Кстати, численность русского войска позволяет понять, почему оно вторглось в Ливонию 7 колоннами
[241]. При конном войске в 18–20 тыс. чел. должно было быть не меньше 40 тыс. лошадей, а то и больше, а обеспечить 40–50 тыс. лошадей фуражом даже в достаточно густонаселенной Ливонии было бы весьма проблематично, если бы такое войско двигалось по одной-двум дорогам, не говоря уже о том, что широкий фронт наступления позволял подвергнуть опустошению значительную по площади территорию, способствовуя тем самым не только дальнейшему падению военного потенциала как ордена, так и Рижского архиепископства. К тому же такая тактика давала возможность детям боярским и татарам поживиться за счет захвата полона и «животов», а этот расчет был отнюдь не последним в их мотивации на участие в войне. Успешные, добычливые походы способствовали поднятию морального духа и еще большему рвению на службе государю. Напротив, неудачи, малая добыча или, паче того, потери вели к снижению заинтересованности царских ратников в дальнейшем участии в боевых действиях (на что обращал внимание, к примеру, А.И. Филюшкин при анализе «Истории о великом князе Московском» А.М. Курбского
[242]) и, как следствие, падению боеспособности поместной конницы.
Несколько слов о времени самого похода. А.Л. Хорошкевич писал, что «военная тактика России на западе исходила из традиций антиордынских и антиказанских походов, совершавшихся исключительно в летнее время»
[243]. Ниже, правда, она оговорилась, что бывали и исключения, например лыжный поход князя С. Курбского за Урал в 1499 г., однако если проанализировать разрядные записи, то нетрудно заметить, что зимние кампании для русских отнюдь не были в новинку. Лишь несколько примеров. Еще отец Ивана Грозного Василий III зимой 1512/13 г. предпринял грандиозную военную экспедицию против Смоленска. Зимой 1534/35 г. русская рать предприняла опустошительный поход в пределы Великого княжества Литовского, сам Иван Грозный дважды ходил на Казань зимой, прежде чем взял ее осенью 1552 г. Наконец, походу князя Микулинского предшествовал опустошительный набег русских и татар на Ливонию зимой 1558 г. К месту будет вспомнить и приписываемые английскому дипломату Р. Ченслеру слова, согласно которым русские воины невероятно выносливы и способны переносить неслыханные тяготы военного времени: «Никакой холод их не смущает, хотя им приходится проводить в поле по два месяца в такое время, когда стоят морозы и снега выпадает более чем на ярд». И, как итог, вопрос англичанина к своим читателям: «Много ли нашлось бы среди наших хвастливых воинов таких, которые могли бы пробыть с ними в поле хотя бы месяц»
[244]. Так что зимние походы для русских и татар вовсе не были нечто из ряда вон входящим и необычным, а скорее привычным делом.
И выбор времени оказался верным.

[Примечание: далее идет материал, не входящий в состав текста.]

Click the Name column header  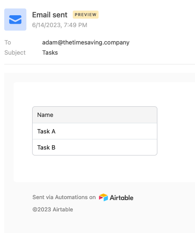click(x=95, y=115)
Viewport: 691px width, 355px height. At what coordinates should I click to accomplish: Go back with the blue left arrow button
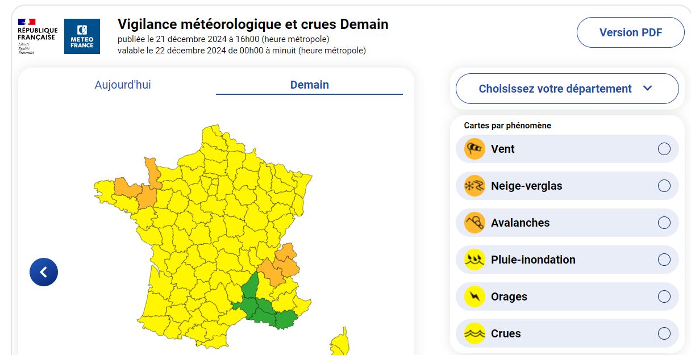click(44, 272)
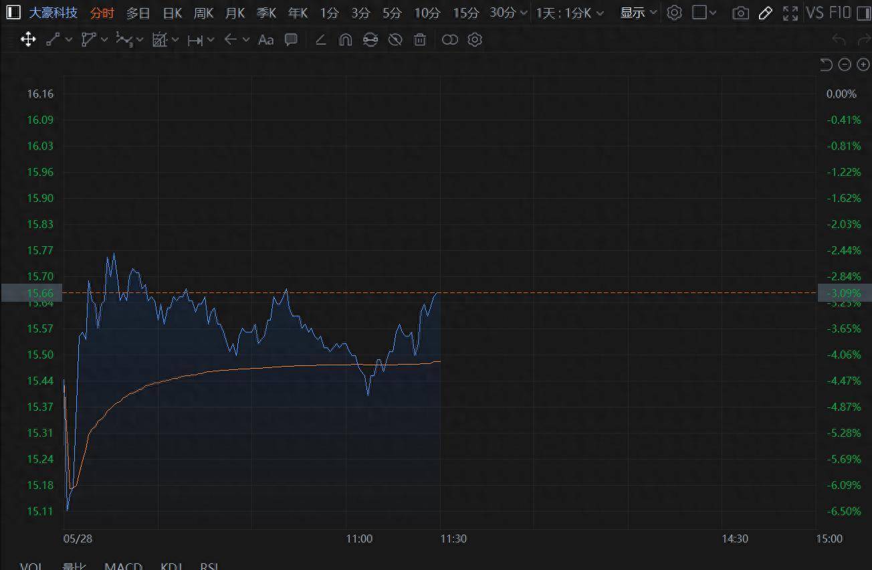Screen dimensions: 872x570
Task: Open the 显示 display dropdown
Action: (x=639, y=13)
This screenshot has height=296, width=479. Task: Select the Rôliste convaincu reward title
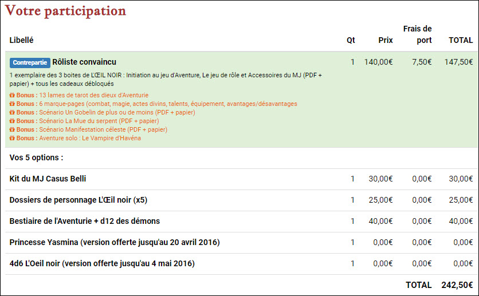[84, 62]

Ливонцы, как и год назад, несмотря на неизбежность русского ответа на осенний контрудар Кеттлера, оказались не готовы к отпору, поскольку собрать распущенные по завершении осенней кампании отряды наемников быстро оказалось невозможным, а имевшихся в распоряжении магистра крайне немногочисленных сил, разбросанных по отдельным замкам и городкам и отделенных друг от друга, как доносили датские дипломаты своему королю
[245], 10, 20, 30 и 40 милями, оказалось недостаточно для того, чтобы противостоять наводнившим орденские и архиепископа Рижского земли русским и татарским отрядам.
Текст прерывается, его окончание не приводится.